Pela primeira vez este ano, a OMPI faz as contas ao número de mulheres envolvidas em processos de registo de patentes apresentados em 2015 e à sua proporção entre as equipas autoras dos pedidos de reconhecimento de invenção. Apenas na Coreia do Sul e na China são alcançados níveis na ordem dos 50 por cento. Na média global a participação feminina continua a ser minoritária, com 29 por cento.

“Países como a China e a Coreia do Sul têm contribuído substancialmente para a melhoria do equilíbrio de género nos últimos 20 anos”, reflete o relatório segundo o qual, ao ritmo atual, apenas em 2080 será atingida uma paridade global.

Na China, empresas como a ZTE, a operar nas infraestruturas de telecomunicações, distinguem-se com taxas de participação feminina de 51,1 por cento entre as equipas proponentes de novas patentes entre os anos de 2011 e 2015. Em quatro anos, 9,298 mulheres participaram novos projetos de inovação relativos a 13,076 pedidos de patente. Também a Huawei, com uma participação feminina de 50,5 por cento, teve 8,531 inventoras em 12,770 pedidos realizados no mesmo período.
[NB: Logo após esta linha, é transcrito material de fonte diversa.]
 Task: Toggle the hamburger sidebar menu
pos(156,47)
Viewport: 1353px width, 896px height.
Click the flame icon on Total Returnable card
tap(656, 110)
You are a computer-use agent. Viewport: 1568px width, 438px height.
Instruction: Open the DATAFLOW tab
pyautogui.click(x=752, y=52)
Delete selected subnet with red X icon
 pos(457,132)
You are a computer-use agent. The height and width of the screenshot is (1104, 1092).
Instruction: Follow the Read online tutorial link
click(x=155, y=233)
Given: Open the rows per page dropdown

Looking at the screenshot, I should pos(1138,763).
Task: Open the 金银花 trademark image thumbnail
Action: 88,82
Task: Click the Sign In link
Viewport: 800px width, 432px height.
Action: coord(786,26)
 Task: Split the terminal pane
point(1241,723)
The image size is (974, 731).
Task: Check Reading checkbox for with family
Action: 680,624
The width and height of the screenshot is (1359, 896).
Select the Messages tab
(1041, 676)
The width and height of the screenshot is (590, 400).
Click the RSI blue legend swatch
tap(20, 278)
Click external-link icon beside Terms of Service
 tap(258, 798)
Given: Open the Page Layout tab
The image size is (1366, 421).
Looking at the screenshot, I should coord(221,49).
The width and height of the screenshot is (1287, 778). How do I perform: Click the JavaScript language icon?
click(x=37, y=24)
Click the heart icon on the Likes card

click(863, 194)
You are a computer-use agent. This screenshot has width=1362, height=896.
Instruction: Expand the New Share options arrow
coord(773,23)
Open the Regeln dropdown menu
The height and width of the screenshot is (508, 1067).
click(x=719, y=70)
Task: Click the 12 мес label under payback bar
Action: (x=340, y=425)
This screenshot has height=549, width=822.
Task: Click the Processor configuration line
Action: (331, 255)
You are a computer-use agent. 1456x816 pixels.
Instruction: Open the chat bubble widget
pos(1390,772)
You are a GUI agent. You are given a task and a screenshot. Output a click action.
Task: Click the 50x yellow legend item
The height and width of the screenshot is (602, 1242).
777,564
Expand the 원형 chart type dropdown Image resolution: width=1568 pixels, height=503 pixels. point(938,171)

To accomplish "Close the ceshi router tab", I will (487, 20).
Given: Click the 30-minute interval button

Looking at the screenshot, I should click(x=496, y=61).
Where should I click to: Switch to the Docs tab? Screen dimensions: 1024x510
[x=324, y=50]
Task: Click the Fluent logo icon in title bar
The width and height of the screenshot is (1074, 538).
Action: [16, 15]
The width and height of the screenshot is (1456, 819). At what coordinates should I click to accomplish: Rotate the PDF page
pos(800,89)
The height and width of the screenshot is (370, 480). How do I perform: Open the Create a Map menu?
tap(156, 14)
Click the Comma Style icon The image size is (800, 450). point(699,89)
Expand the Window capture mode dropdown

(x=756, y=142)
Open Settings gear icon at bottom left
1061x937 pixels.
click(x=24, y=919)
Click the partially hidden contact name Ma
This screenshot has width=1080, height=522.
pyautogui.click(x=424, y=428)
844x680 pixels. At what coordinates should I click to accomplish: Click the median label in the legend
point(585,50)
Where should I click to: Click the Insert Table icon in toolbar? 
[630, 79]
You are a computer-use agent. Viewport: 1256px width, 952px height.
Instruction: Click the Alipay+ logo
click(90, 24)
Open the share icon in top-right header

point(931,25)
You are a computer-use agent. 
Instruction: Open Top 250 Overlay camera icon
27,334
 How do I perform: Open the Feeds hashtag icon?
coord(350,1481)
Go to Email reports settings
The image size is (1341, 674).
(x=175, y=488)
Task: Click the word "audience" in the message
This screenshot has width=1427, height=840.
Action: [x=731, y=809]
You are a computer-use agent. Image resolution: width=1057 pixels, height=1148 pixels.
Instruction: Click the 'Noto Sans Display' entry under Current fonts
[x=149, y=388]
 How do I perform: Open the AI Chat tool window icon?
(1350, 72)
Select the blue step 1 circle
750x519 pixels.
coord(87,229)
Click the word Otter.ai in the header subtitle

Os números originados na China em 2015 são também responsáveis por uma tendência de maior crescimento da inovação na Ásia (mais de 60 por cento dos pedidos de patentes), mas, mais em particular, em países não desenvolvidos.

“Os países de rendimentos mais elevados receberam 53,5 por cento dos pedidos feitos em 2015, refletindo despesas elevadas com investigação e desenvolvimento. No entanto, a distribuição dos pedidos está a desviar-se para países de rendimentos médios elevados à medida que estes crescem na China e diminuem no Japão. Os pedidos feitos na China aumentaram de 173,327 em 2005 para 1,101,864 em 2015, enquanto que os apresentados no Japão diminuíram de 427,078 para 318,721”, nota o relatório.

Os números recorde chineses estão no entanto grandemente circunscritos a uma proteção nacional. Dentro da China e no exterior, entidades e indivíduos originários do país foram responsáveis por 1,010,406 pedidos de patente, com apenas 4 por cento destes a serem feitos no exterior – 42,154 no total. Trata-se de um número diminuto, mas que a OMPI assinala ter vindo a crescer, a par com o aumento da atividade internacional das empresas chinesas. Em 2010, a China fez no exterior apenas 15,300 pedidos de registo de patentes.